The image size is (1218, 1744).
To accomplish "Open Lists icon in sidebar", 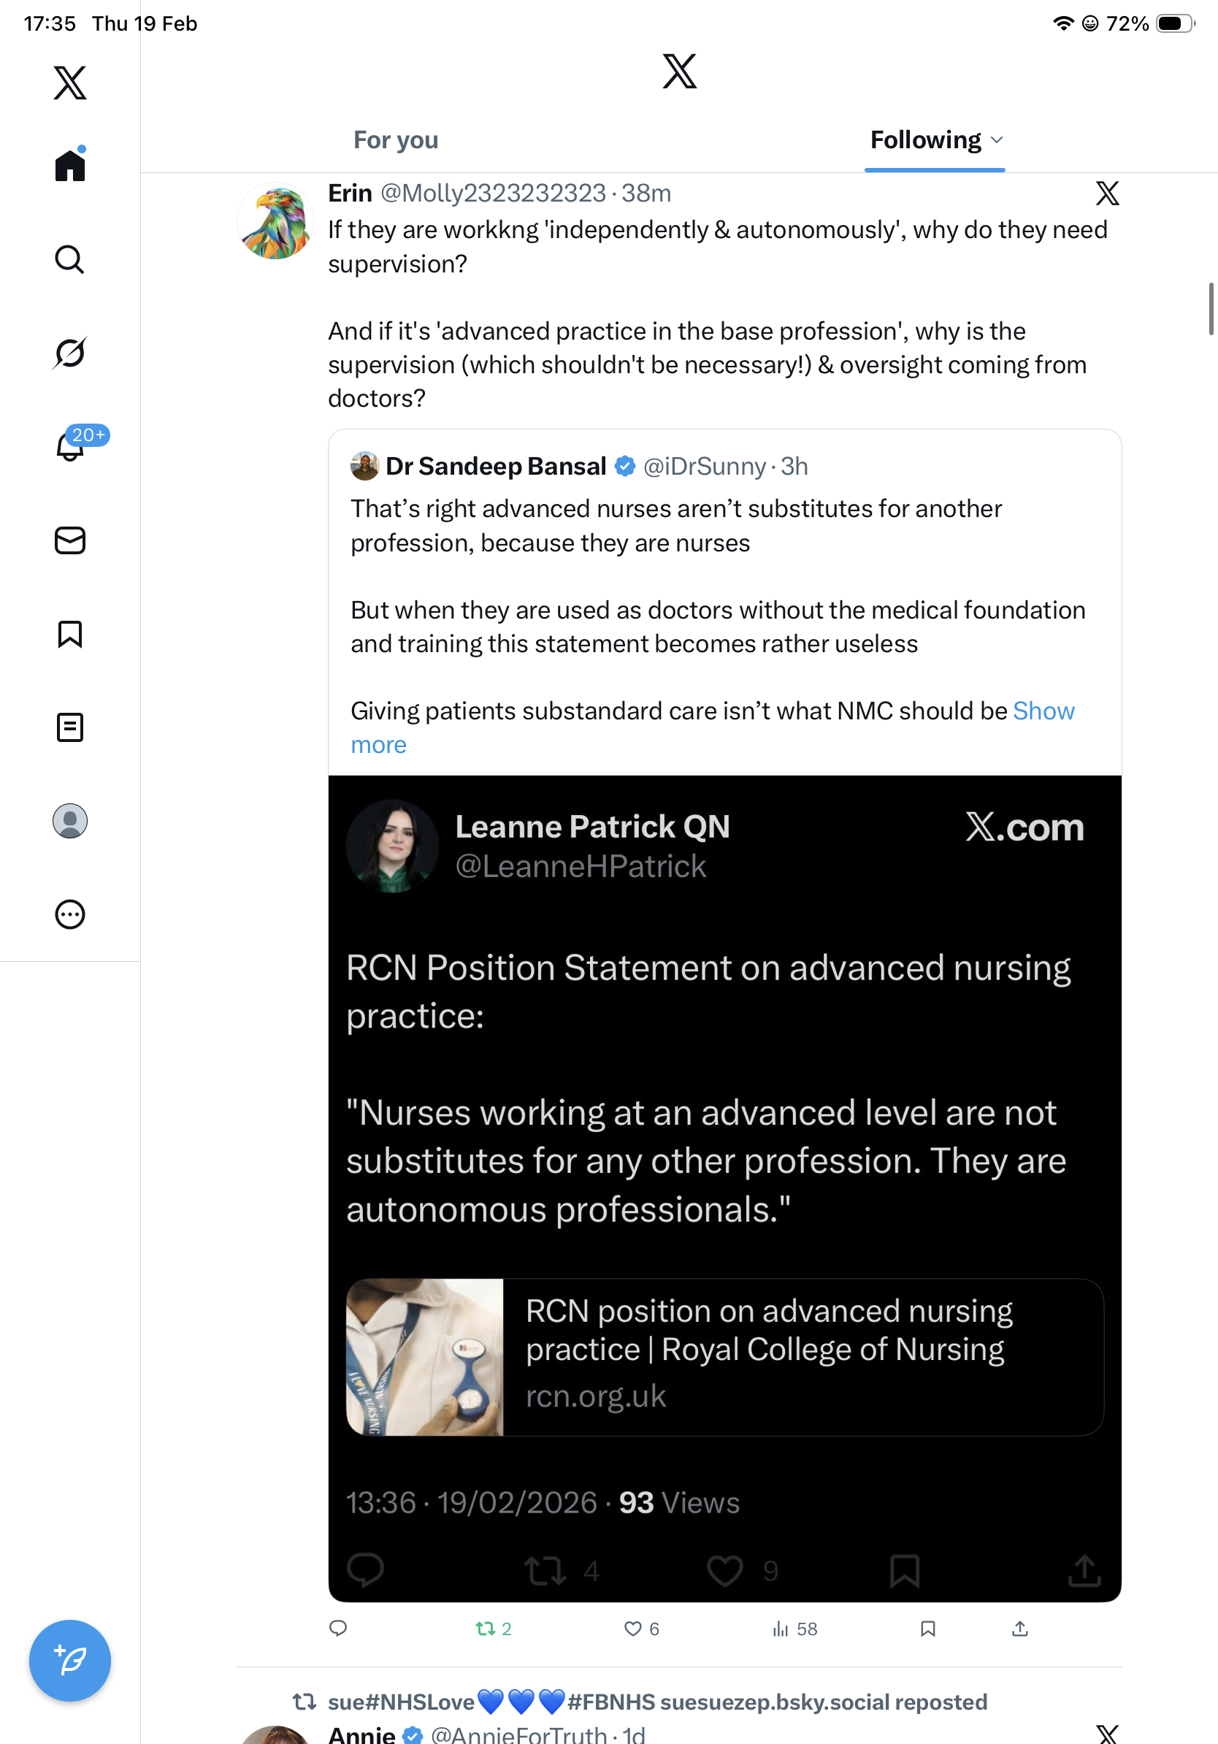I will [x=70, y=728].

* * *

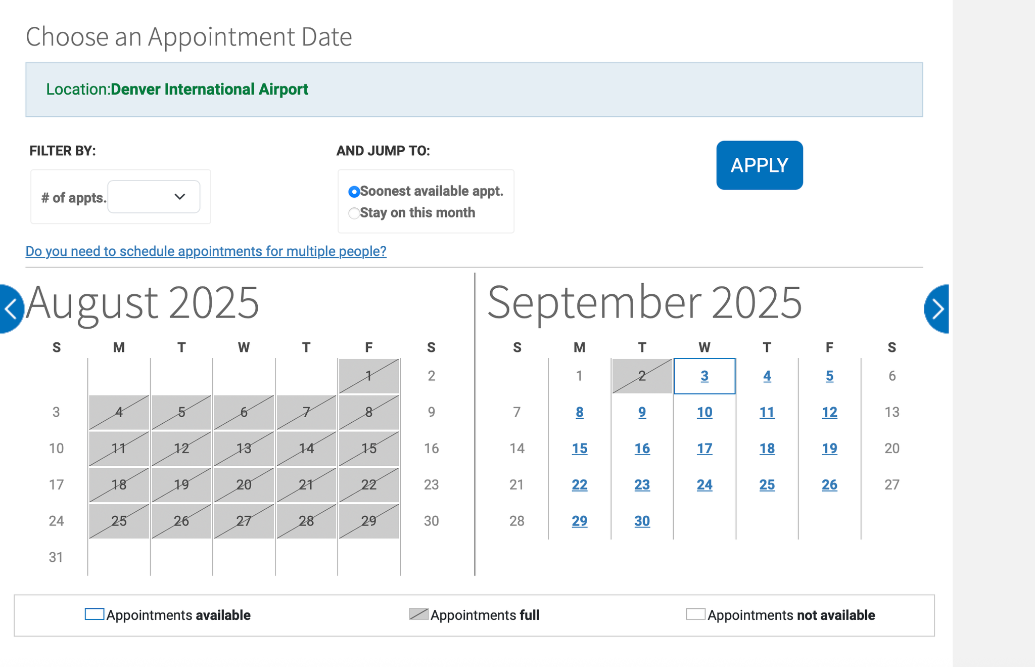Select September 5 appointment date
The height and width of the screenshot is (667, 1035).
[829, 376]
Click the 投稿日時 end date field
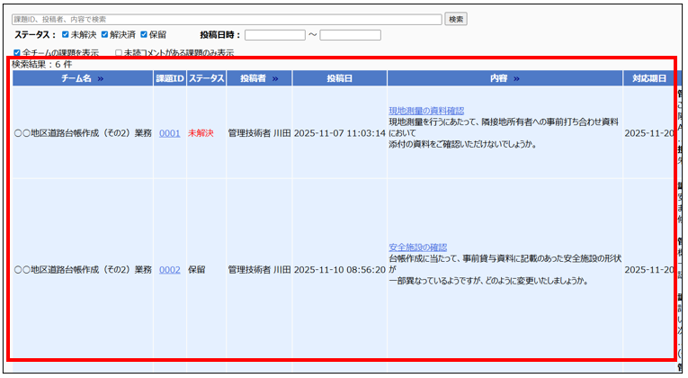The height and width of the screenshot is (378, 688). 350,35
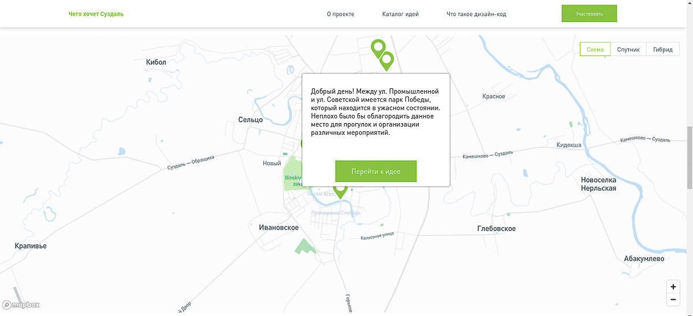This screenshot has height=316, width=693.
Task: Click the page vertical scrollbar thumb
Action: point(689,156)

* * *

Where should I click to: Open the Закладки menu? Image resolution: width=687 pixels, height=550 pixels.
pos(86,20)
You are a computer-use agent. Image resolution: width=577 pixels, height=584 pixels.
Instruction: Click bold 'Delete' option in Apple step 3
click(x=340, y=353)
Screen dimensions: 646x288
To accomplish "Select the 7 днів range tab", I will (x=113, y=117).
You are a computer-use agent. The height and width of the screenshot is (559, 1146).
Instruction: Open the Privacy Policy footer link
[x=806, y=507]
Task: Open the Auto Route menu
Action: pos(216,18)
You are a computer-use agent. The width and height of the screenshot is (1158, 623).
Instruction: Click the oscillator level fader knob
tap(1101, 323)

→ **TASK GOAL**: Scan the entries above for the string "agent", and copy every line where it turns up.

→ **REPLY TO THE EXERCISE**:
You are a computer-use agent. Image resolution: width=577 pixels, height=584 pixels.
You are a computer-use agent. The height and width of the screenshot is (559, 1146).
You are a computer-use agent. The width and height of the screenshot is (1158, 623).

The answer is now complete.